PAGE EXTRACT:
Skip to content

NPE in ManagedInformerEventSource.eventFilteringUpdateAndCacheResource when patch target was already deleted on the API server #3331

@Donnerbart

Description

@Donnerbart

Bug Report

What did you do?

ResourceOperations.removeFinalizer ultimately calls client.resource(r).edit(unaryOperator) via ManagedInformerEventSource.eventFilteringUpdateAndCacheResource. When that edit() returns null (fabric8's behavior on HTTP 404 when the target is gone), the result is fed unguarded into TemporaryResourceCache.putResource, which calls ResourceID.fromResource(null) and throws.

The code path that handles this null is missing; see ManagedInformerEventSource.java:101-103 on current main (5.3.4-SNAPSHOT). For comparison, removeFinalizer's own retry-precondition guard already null-checks the resource and returns gracefully (ResourceOperations.java:636-639); this one does not.

Concrete observed reproduction: a controller implementing Reconciler + Cleaner, using KubernetesMockServer (fabric8 7.6.1) in test teardown. The mock server honours finalizers, so the typical sequence we observed was:

  1. Test calls client.resources(...).inNamespace(ns).delete().
  2. Mock server sets deletionTimestamp and keeps the resource (finalizer present).
  3. Informer emits an update event; JOSDK runs handleCleanup; removeFinalizer patches the finalizer off successfully.
  4. Mock server actually removes the resource.
  5. A subsequent cleanup pass runs (the dispatcher had a superseding event queued — could be the delete event or another update; logs show deleteEvent=false, so in this case it was an update event). This pass's patch reaches the API server after the resource is gone; edit() returns null; NPE.

We have not characterized this on a real cluster — no production observations either way. The bug is reported because the code path is unguarded against a documented null return from fabric8, and we have a deterministic in-process reproducer (below).

What did you expect to see?

A clean return (no exception), matching the existing precondition guard in ResourceOperations.removeFinalizer's retry path:

if (r == null) {
  log.warn("Cannot remove finalizer since resource not exists.");
  return false;
}

What did you see instead? Under which circumstances?

NullPointerException thrown from TemporaryResourceCache.putResource, surfaced as a WARN in EventProcessor ("Uncaught error during event processing ... another reconciliation will be attempted because a superseding event has been received").

DATA EXTRACT:
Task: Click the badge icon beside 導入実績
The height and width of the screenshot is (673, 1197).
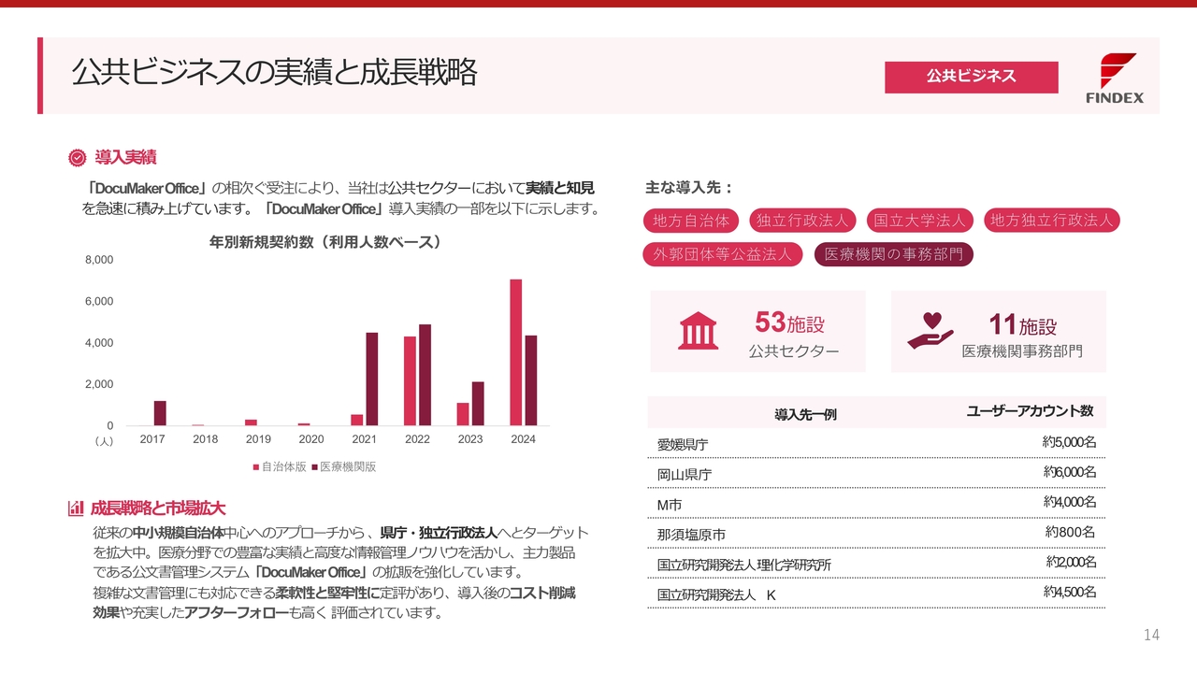Action: pos(77,158)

OBJECTIVE 1:
Using only the bug report, decide whether each statement below agrees with it, answering yes or no and quoting the exact words of the report that settle it.
(a) The reporters observed the NullPointerException on a real production cluster.
(b) When the target is gone, fabric8's edit() returns null on HTTP 404.
(c) In the observed reproduction, the logs showed deleteEvent=true.
OBJECTIVE 2:
Please duplicate the part of the bug report starting with "ResourceOperations.removeFinalizer ultimately calls" and going on through "one does not.".

WORKED SOLUTION 1:
(a) No: "We have not characterized this on a real cluster — no production observations either way."
(b) Yes: "When that edit() returns null (fabric8's behavior on HTTP 404 when the target is gone)"
(c) No: "logs show deleteEvent=false"

WORKED SOLUTION 2:
ResourceOperations.removeFinalizer ultimately calls client.resource(r).edit(unaryOperator) via ManagedInformerEventSource.eventFilteringUpdateAndCacheResource. When that edit() returns null (fabric8's behavior on HTTP 404 when the target is gone), the result is fed unguarded into TemporaryResourceCache.putResource, which calls ResourceID.fromResource(null) and throws.

The code path that handles this null is missing; see ManagedInformerEventSource.java:101-103 on current main (5.3.4-SNAPSHOT). For comparison, removeFinalizer's own retry-precondition guard already null-checks the resource and returns gracefully (ResourceOperations.java:636-639); this one does not.